EXTRACTED MATERIAL section start
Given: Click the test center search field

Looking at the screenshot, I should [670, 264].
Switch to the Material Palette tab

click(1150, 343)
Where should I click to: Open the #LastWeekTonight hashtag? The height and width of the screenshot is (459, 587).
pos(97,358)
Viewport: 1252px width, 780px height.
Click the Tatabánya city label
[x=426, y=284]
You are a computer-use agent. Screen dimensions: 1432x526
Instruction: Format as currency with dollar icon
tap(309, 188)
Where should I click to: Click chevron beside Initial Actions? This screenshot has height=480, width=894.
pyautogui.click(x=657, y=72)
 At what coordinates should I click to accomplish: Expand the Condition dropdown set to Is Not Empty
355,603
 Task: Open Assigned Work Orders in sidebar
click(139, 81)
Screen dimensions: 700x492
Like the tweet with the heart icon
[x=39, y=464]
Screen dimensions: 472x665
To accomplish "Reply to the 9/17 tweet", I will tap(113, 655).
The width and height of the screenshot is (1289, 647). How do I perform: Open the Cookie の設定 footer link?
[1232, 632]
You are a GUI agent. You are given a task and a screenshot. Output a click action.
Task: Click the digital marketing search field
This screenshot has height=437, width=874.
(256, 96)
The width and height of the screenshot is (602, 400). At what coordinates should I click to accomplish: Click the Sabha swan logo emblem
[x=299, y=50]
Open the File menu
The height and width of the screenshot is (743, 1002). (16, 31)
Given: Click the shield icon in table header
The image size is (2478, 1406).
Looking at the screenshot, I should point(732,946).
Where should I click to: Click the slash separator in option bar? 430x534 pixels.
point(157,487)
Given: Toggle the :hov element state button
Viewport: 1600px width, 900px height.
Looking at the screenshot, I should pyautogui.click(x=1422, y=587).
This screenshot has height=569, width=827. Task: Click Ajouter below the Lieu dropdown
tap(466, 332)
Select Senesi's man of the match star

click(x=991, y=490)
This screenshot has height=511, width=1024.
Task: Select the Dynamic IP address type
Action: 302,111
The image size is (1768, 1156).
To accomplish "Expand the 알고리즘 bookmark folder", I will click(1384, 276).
EXTRACTED MATERIAL section end
■ **TASK GOAL**: Retype every line of the data above exactly.

■ **OUTPUT OF THE TASK**:
Given: Click the test center search field

Looking at the screenshot, I should [670, 264].
Switch to the Material Palette tab

click(1150, 343)
Where should I click to: Open the #LastWeekTonight hashtag? The height and width of the screenshot is (459, 587).
pos(97,358)
Viewport: 1252px width, 780px height.
Click the Tatabánya city label
[x=426, y=284]
You are a computer-use agent. Screen dimensions: 1432x526
Instruction: Format as currency with dollar icon
tap(309, 188)
Where should I click to: Click chevron beside Initial Actions? This screenshot has height=480, width=894.
pyautogui.click(x=657, y=72)
 At what coordinates should I click to accomplish: Expand the Condition dropdown set to Is Not Empty
355,603
 Task: Open Assigned Work Orders in sidebar
click(139, 81)
Screen dimensions: 700x492
Like the tweet with the heart icon
[x=39, y=464]
Screen dimensions: 472x665
To accomplish "Reply to the 9/17 tweet", I will tap(113, 655).
The width and height of the screenshot is (1289, 647). How do I perform: Open the Cookie の設定 footer link?
[1232, 632]
You are a GUI agent. You are given a task and a screenshot. Output a click action.
Task: Click the digital marketing search field
This screenshot has height=437, width=874.
(256, 96)
The width and height of the screenshot is (602, 400). At what coordinates should I click to accomplish: Click the Sabha swan logo emblem
[x=299, y=50]
Open the File menu
The height and width of the screenshot is (743, 1002). (16, 31)
Given: Click the shield icon in table header
The image size is (2478, 1406).
Looking at the screenshot, I should point(732,946).
Where should I click to: Click the slash separator in option bar? 430x534 pixels.
point(157,487)
Given: Toggle the :hov element state button
Viewport: 1600px width, 900px height.
Looking at the screenshot, I should pyautogui.click(x=1422, y=587).
This screenshot has height=569, width=827. Task: Click Ajouter below the Lieu dropdown
tap(466, 332)
Select Senesi's man of the match star

click(x=991, y=490)
This screenshot has height=511, width=1024.
Task: Select the Dynamic IP address type
Action: 302,111
The image size is (1768, 1156).
To accomplish "Expand the 알고리즘 bookmark folder", I will click(1384, 276).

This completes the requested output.